■ Work required:
Every line of the data must appear again in the answer, exactly as written.
== Segment start ==
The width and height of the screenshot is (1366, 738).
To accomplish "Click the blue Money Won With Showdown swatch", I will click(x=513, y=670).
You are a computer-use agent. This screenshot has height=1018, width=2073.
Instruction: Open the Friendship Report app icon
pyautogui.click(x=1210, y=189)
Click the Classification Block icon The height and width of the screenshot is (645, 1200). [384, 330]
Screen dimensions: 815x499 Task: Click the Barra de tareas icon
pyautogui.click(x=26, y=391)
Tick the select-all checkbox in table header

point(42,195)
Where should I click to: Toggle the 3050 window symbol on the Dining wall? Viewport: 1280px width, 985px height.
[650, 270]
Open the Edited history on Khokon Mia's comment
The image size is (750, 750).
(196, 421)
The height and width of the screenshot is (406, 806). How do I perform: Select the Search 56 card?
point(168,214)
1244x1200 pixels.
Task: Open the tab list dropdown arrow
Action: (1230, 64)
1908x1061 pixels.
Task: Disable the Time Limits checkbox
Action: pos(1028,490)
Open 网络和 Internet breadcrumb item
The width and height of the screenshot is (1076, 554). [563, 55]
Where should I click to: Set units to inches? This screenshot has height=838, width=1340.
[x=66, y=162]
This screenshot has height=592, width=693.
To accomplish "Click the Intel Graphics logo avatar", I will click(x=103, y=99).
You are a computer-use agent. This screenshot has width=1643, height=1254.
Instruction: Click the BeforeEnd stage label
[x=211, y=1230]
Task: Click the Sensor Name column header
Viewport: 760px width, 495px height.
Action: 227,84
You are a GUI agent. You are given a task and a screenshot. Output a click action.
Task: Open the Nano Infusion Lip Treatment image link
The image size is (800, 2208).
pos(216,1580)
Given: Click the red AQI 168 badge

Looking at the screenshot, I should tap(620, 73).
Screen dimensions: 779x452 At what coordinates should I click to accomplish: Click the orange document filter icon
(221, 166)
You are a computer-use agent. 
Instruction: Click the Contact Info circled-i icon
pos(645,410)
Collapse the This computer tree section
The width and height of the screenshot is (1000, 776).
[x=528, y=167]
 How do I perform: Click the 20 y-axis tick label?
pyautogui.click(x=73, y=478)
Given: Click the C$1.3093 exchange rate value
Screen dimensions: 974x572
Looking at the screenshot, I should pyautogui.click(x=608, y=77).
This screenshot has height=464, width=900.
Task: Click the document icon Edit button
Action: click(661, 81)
== Segment end ==
■ Written response:
The width and height of the screenshot is (1366, 738).
To accomplish "Click the blue Money Won With Showdown swatch", I will click(x=513, y=670).
You are a computer-use agent. This screenshot has height=1018, width=2073.
Instruction: Open the Friendship Report app icon
pyautogui.click(x=1210, y=189)
Click the Classification Block icon The height and width of the screenshot is (645, 1200). [384, 330]
Screen dimensions: 815x499 Task: Click the Barra de tareas icon
pyautogui.click(x=26, y=391)
Tick the select-all checkbox in table header

point(42,195)
Where should I click to: Toggle the 3050 window symbol on the Dining wall? Viewport: 1280px width, 985px height.
[650, 270]
Open the Edited history on Khokon Mia's comment
The image size is (750, 750).
(196, 421)
The height and width of the screenshot is (406, 806). How do I perform: Select the Search 56 card?
point(168,214)
1244x1200 pixels.
Task: Open the tab list dropdown arrow
Action: (1230, 64)
1908x1061 pixels.
Task: Disable the Time Limits checkbox
Action: pos(1028,490)
Open 网络和 Internet breadcrumb item
The width and height of the screenshot is (1076, 554). [563, 55]
Where should I click to: Set units to inches? This screenshot has height=838, width=1340.
[x=66, y=162]
This screenshot has height=592, width=693.
To accomplish "Click the Intel Graphics logo avatar", I will click(x=103, y=99).
You are a computer-use agent. This screenshot has width=1643, height=1254.
Instruction: Click the BeforeEnd stage label
[x=211, y=1230]
Task: Click the Sensor Name column header
Viewport: 760px width, 495px height.
Action: 227,84
You are a GUI agent. You are given a task and a screenshot. Output a click action.
Task: Open the Nano Infusion Lip Treatment image link
The image size is (800, 2208).
pos(216,1580)
Given: Click the red AQI 168 badge

Looking at the screenshot, I should tap(620, 73).
Screen dimensions: 779x452 At what coordinates should I click to accomplish: Click the orange document filter icon
(221, 166)
You are a computer-use agent. 
Instruction: Click the Contact Info circled-i icon
pos(645,410)
Collapse the This computer tree section
The width and height of the screenshot is (1000, 776).
[x=528, y=167]
 How do I perform: Click the 20 y-axis tick label?
pyautogui.click(x=73, y=478)
Given: Click the C$1.3093 exchange rate value
Screen dimensions: 974x572
Looking at the screenshot, I should pyautogui.click(x=608, y=77).
This screenshot has height=464, width=900.
Task: Click the document icon Edit button
Action: click(661, 81)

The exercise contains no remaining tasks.